Forage à Río Blanco durant la phase d’exploration

Source: http://www.monterrico.co.uk/i/photos/Drilling-at-Rio-Blanco.jpg

Problèmes principaux

Le projet minier Río Blanco présente un certain nombre de problèmes tant au niveau de la légalité qu’au niveau des impacts environnementaux et sociaux qu’il pourrait causer.

Une présence illégale de la compagnie Minera Majaz sur les terres communales

À partir du moment où la compagnie minière a installé son campement et débuté ses travaux d’exploration en 2002, les communautés locales ont commencé à protester et à dénoncer la présence illégale de la compagnie sur leurs terres. Dès lors, les dirigeants de la compagnie ont présenté un ensemble de documents en leur possession[fn]Voir les annexes du document Primer informe de conflictos de Piura, p29 à 101. http://www.todosobrerioblanco.com/index.php?option=com_content&task=blogsection&id=32&Itemid=61 [/fn] , documents qui selon eux remplissaient les exigences de la législation en vigueur.

Aucun des documents ne remplissaient les pré-requis exigés par la Loi n°26505, Loi de Promotion de l’Investissement Privé dans le cadre du développement des activités économiques sur des terres du territoire national et des communautés paysannes.

Le Décret Suprême n°038-98-EM établit que la réalisation d’activités minières d’exploration requiert l’accord préalable du propriétaire. L’article 11 de la Loi n°26505 souligne le fait que les communautés paysannes autochtones pourront disposer, taxer, louer ou exercer quelque acte sur les terres communales uniquement avec l’accord de l’Assemblée communale et avec le vote des deux tiers de tous les membres de la communauté.

Consigne:
D'après le texte sur le projet minier Río Blanco, quels actes l'article 11 de la Loi n°26505 permet-il aux communautés paysannes autochtones d'exercer sur les terres communales ? Donnez-les tous.

Extrait source:

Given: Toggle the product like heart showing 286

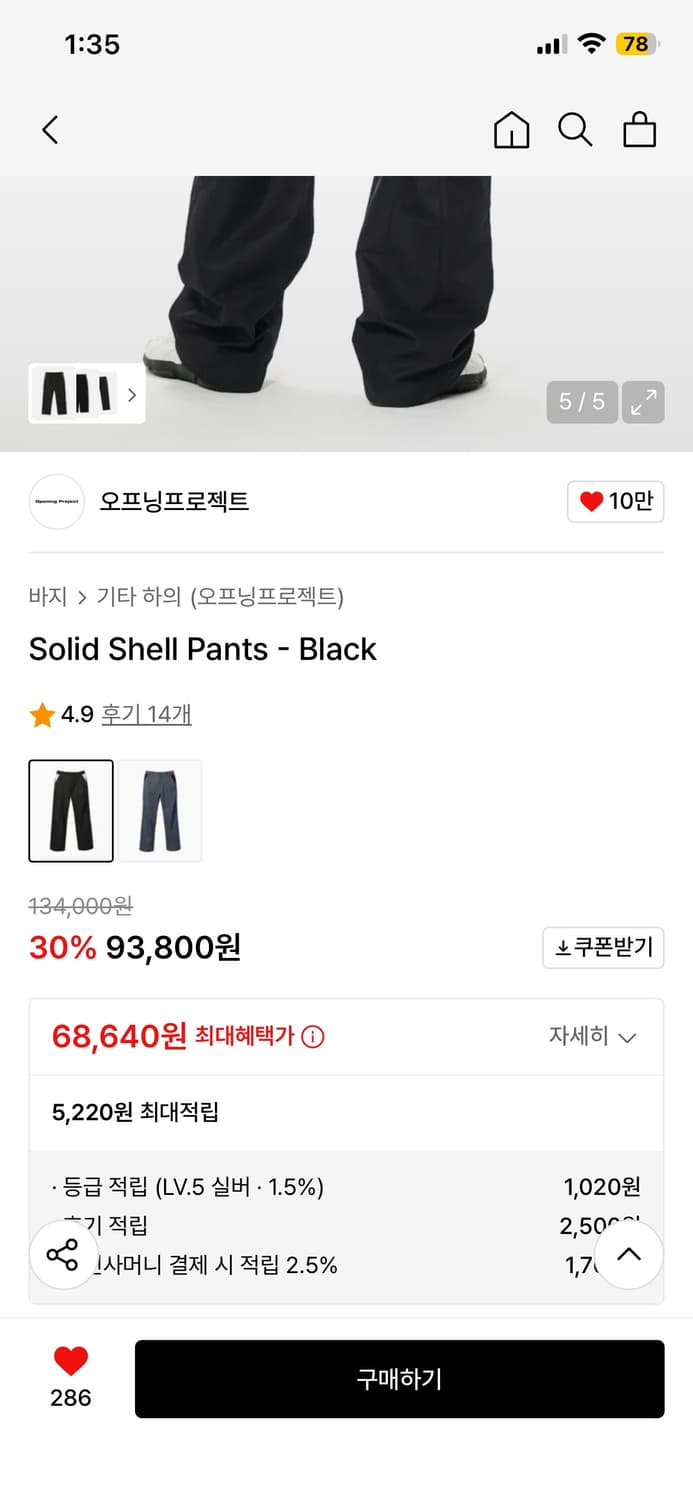Looking at the screenshot, I should coord(67,1363).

Réponse attendue:
- disposer des terres
- les taxer
- les louer
- exercer quelque acte sur elles